Dilerseniz son yargımızı örnekleyelim:
Forumdaki bir yazınızdan alıntı: ”Bu gibi güncel ve
çözümü gerekli sorunlar dururken dil birliği oluşturmak
kolay mıdır? Türkiye’de Kabardeyce bilmeyenlere ya da
Adigece konuşmayanlara nasıl diğer dil ya da lehçe
öğretilecek? Eğer bir araya gelmeler çoğalırsa,
ikisinden biri baskın dil haline gelebilir. Bu, bugünün,
şimdilerin sorunu değil, iki yazı dili zorunlu. Ancak
bir birleşme yolunda bir adım olarak, karşılıklı olarak
okulların bazı sınıflarında her iki dil de -Adigece ve
Kabardeyce-öğretilebilir.
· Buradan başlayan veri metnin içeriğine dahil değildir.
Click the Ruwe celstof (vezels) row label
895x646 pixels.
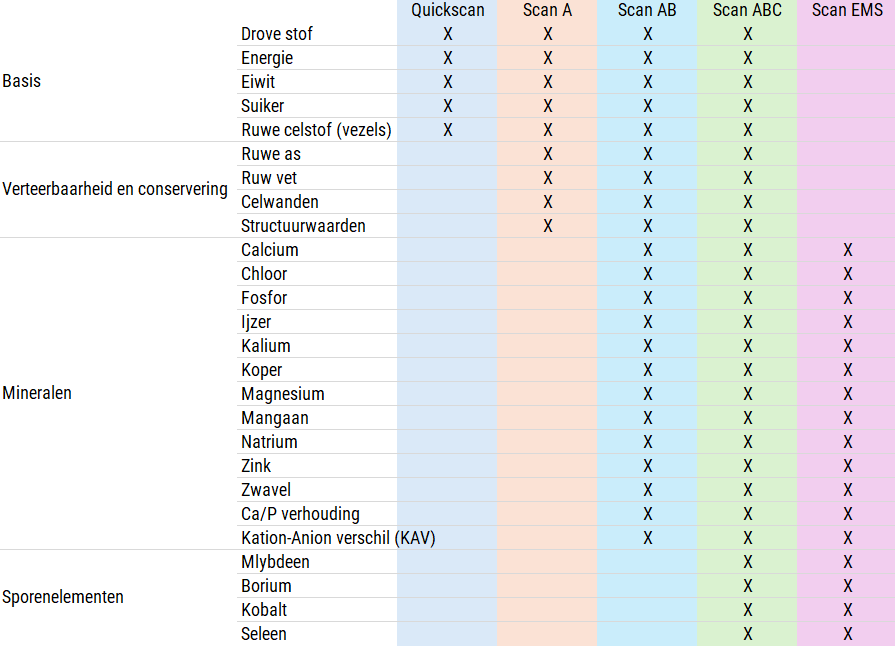[316, 130]
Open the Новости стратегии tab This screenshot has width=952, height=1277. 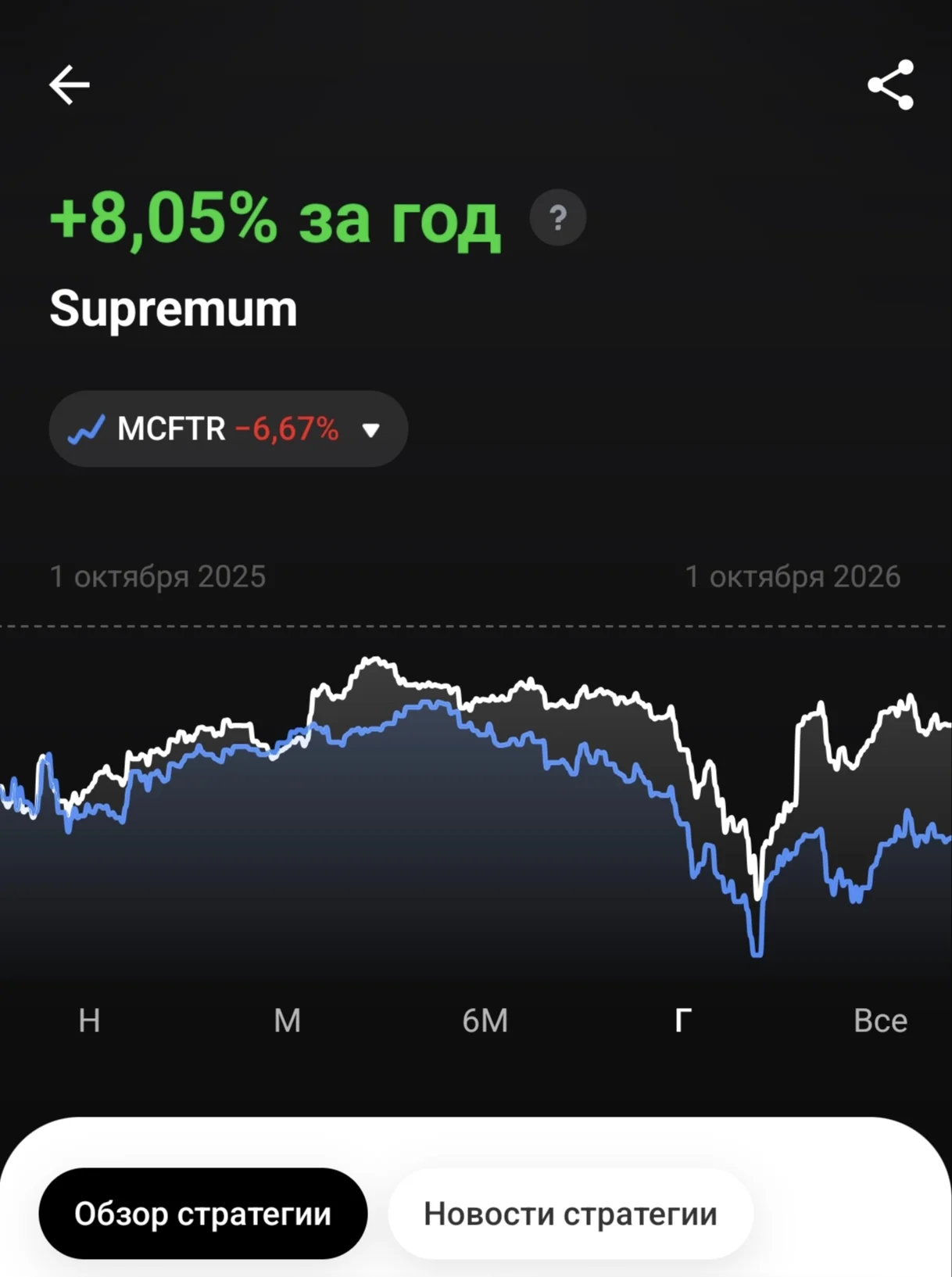point(571,1214)
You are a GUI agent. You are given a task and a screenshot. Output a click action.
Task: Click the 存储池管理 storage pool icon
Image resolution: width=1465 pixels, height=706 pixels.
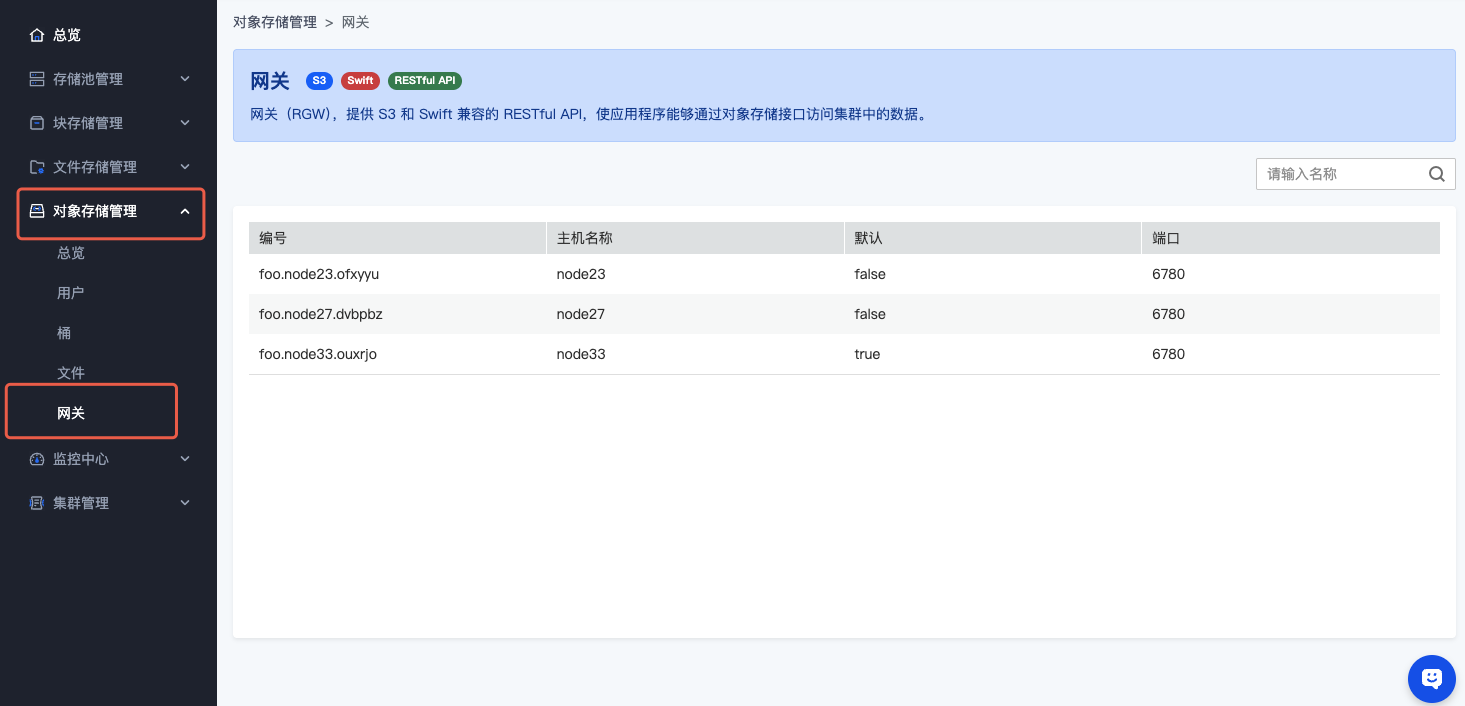click(x=37, y=79)
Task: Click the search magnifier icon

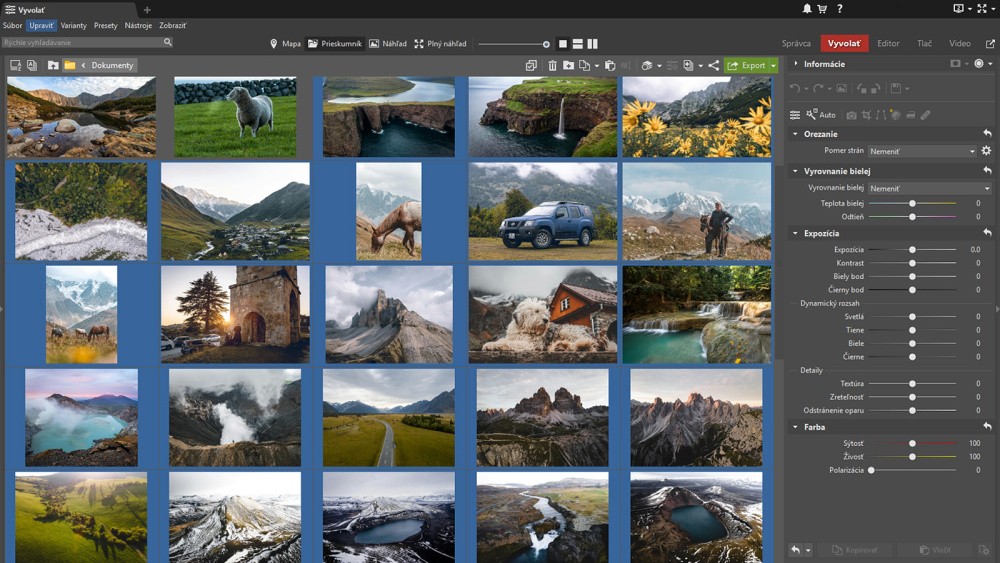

Bunun dünyada birçok örneği de
var.” Bu bölümün yazabilmeniz için birilerinin
özellikle karşılıklı yazıştığınız, Necdet Hatam’ın “Tüm
Adigelerin Kabardey dilinin en kısa sürede tüm
Adigelerin tek dili olması gerekir”i, savunuyor olması
gerekmez mi ya da sitemizde okumamızı bekleyen, ancak
okumadığınız en azından anlamak istemediğiniz
''Adigece'' başlıklı makalemi tıklamanızı rica edeceğim.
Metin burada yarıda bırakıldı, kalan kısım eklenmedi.